Hello,
I am trying to run the basic CUDA example from here, https://developer.nvidia.com/blog/even-easier-introduction-cuda/, on an Ubuntu subsystem with the following:
Windows 10 Home build 20270.fe_release
GeForce GTX 1060 6GB
NVIDIA driver version 465.12
WSL Kernal version 5.4.72
Ubuntu 20.04.1 LTS
Output from deviceQuery is:
CUDA Driver Version / Runtime Version 11.2 / 11.0
CUDA Capability Major/Minor version number: 6.1
Output from wsl cat /proc/version:
Linux version 5.4.72-microsoft-standard-WSL2 (oe-user@oe-host) (gcc version 8.2.0 (GCC)) #1 SMP Wed Oct 28 23:40:43 UTC 2020
However, the tutorial script runs into a segmentation fault after cudaDeviceSynchronize(), when it’s trying to do the error checking using the value of y back on the host.
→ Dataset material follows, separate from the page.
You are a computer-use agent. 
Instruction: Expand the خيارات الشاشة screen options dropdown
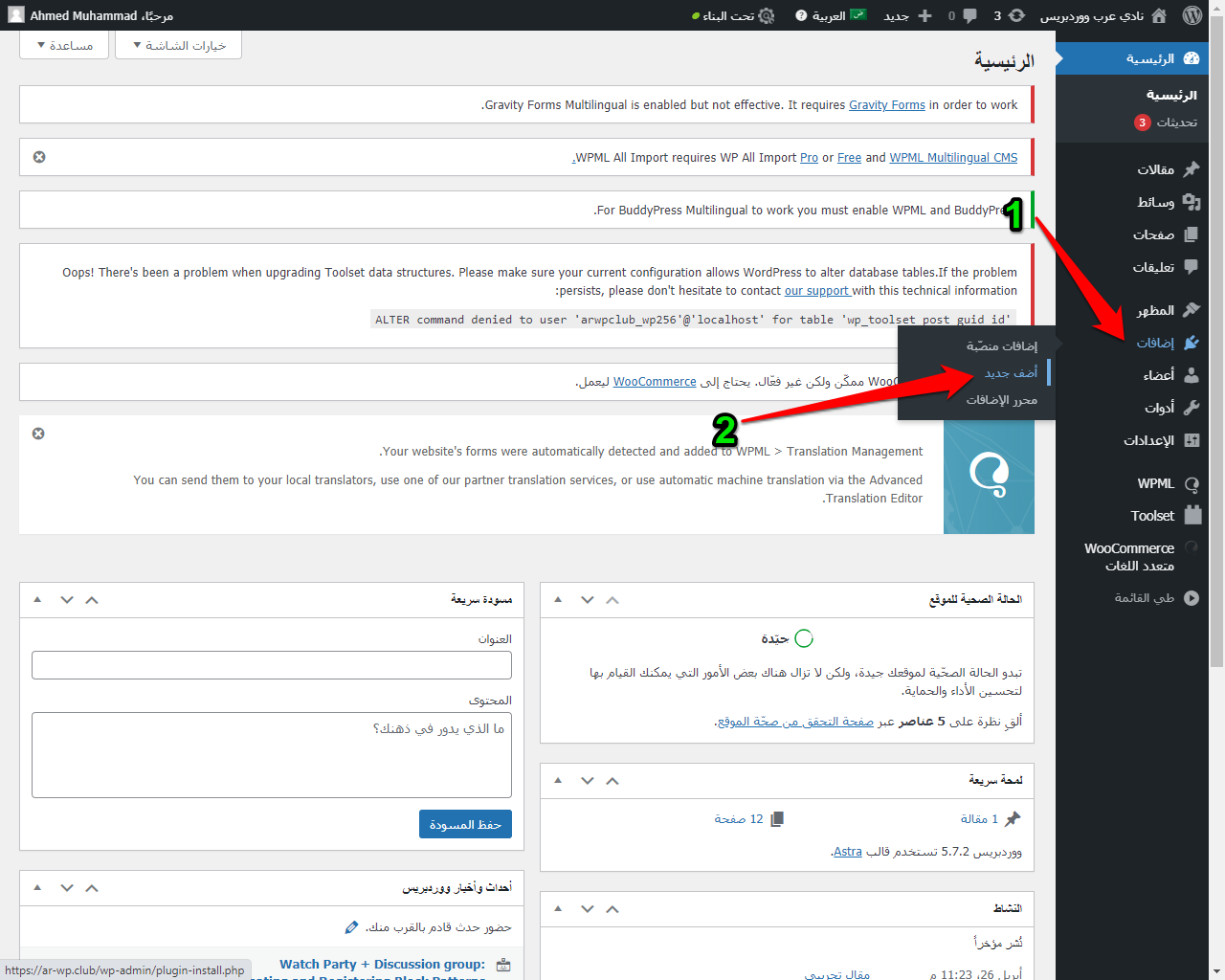coord(179,45)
For completeness I copy the tutorial code below:
#include <iostream>
#include <math.h>
__global__
void add(int n, float *x, float *y)
{
for (int i = 0; i < n; i++)
y[i] = x[i] + y[i];
}
int main(void)
{
int N = 1<<20;
float *x, *y;
// Have checked for errors here
cudaMallocManaged(&x, N*sizeof(float));
cudaMallocManaged(&y, N*sizeof(float));
// initialize x and y arrays on the host
for (int i = 0; i < N; i++) {
x[i] = 1.0f;
y[i] = 2.0f;
}
// Run kernel on 1M elements on the GPU
add<<<1, 1>>>(N, x, y);
// Wait for GPU to finish before accessing on host
cudaDeviceSynchronize();
// Program runs up to here fine
float maxError = 0.0f;
for (int i = 0; i < N; i++) {
maxError = fmax(maxError, fabs(y[i]-3.0f)); // SEGMENTATION FAULT HERE
std::cout << "Max error: " << maxError << std::endl;
cudaFree(x);
cudaFree(y);
return 0;
}
I have done extensive error checking throughout the script, in particular wrapping checkCudaErrors around the cudaMallocManaged calls, with no issues found. I have also reproduced it with totally different examples which use the cudaMallocManaged function, and find the same issue where computation runs fine, but accessing the memory back on the host is not possible.
I am also able to successfully compile and run the UnifiedMemory sample program in the cuda tool kit. However, on inspection I find that program doesn’t appear to try and access the memory back on the host after computation, so this makes sense.
It’s also worth noting I can run this example fine on Windows through Visual Studio, it’s only within the Ubuntu subsystem that I can’t.
Please let me know if there are other options I can explore to find the cause of this issue.
Thanks,
James